▶ [Input]:
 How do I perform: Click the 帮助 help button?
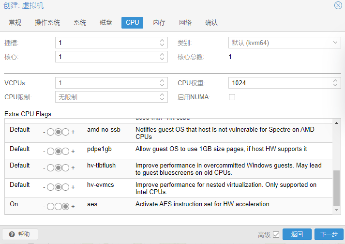point(20,234)
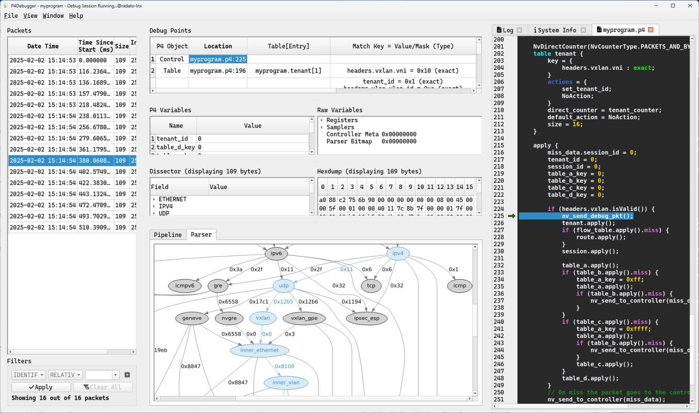Expand the ETHERNET dissector field
Viewport: 699px width, 413px height.
click(x=154, y=199)
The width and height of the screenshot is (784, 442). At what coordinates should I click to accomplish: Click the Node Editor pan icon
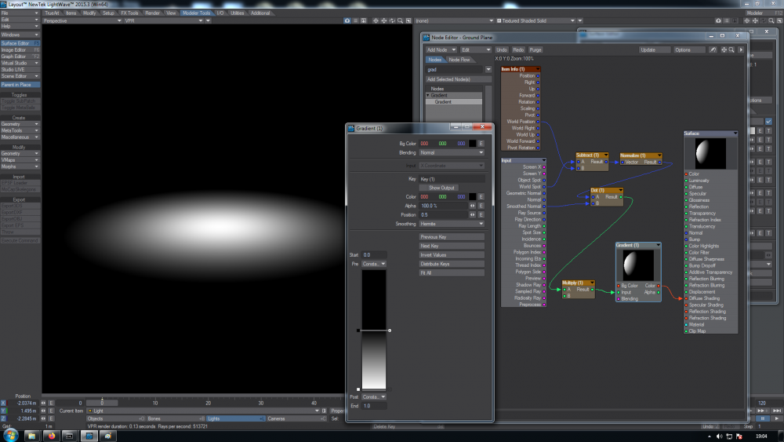click(722, 49)
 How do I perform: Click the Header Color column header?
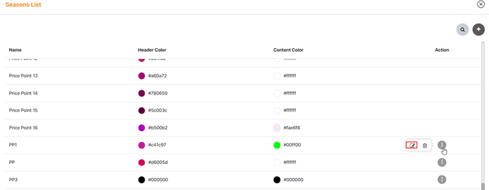[x=152, y=50]
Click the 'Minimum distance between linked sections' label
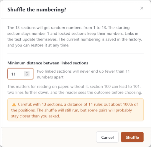The height and width of the screenshot is (147, 151). click(x=48, y=63)
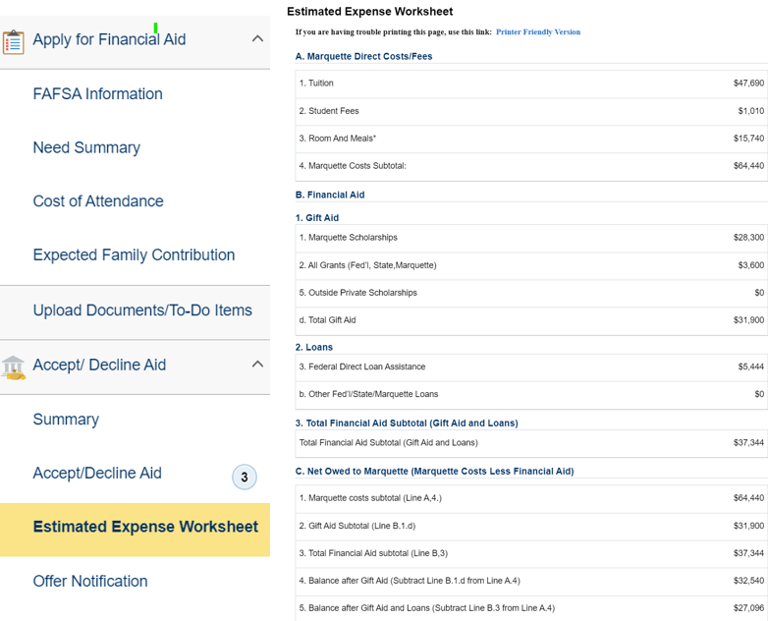This screenshot has width=768, height=621.
Task: Go to Need Summary
Action: 86,147
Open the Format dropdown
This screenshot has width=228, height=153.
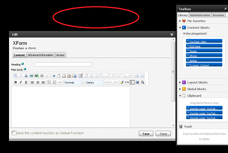[x=74, y=82]
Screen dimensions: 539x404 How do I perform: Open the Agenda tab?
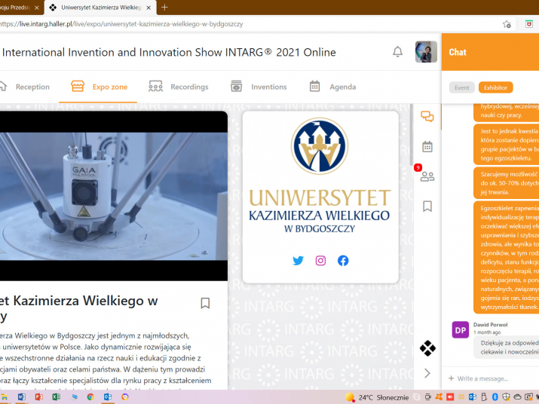click(332, 87)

▶ [Problem to solve]:
Word for word, restate the material above; do not carry over the pictures.

▶ [Written solution]:
 How do I perform: Click the 帮助 help button?
point(20,234)
Expand the ETHERNET dissector field
Viewport: 699px width, 413px height.
click(x=154, y=199)
The width and height of the screenshot is (784, 442). At what coordinates should I click to accomplish: Click the Node Editor pan icon
click(722, 49)
 How do I perform: Click the Header Color column header?
[x=152, y=50]
Click the 'Minimum distance between linked sections' label
The height and width of the screenshot is (147, 151). click(x=48, y=63)
This screenshot has width=768, height=621.
Task: Go to Need Summary
Action: 86,147
Open the Format dropdown
This screenshot has width=228, height=153.
[x=74, y=82]
Screen dimensions: 539x404 How do I perform: Open the Agenda tab?
click(332, 87)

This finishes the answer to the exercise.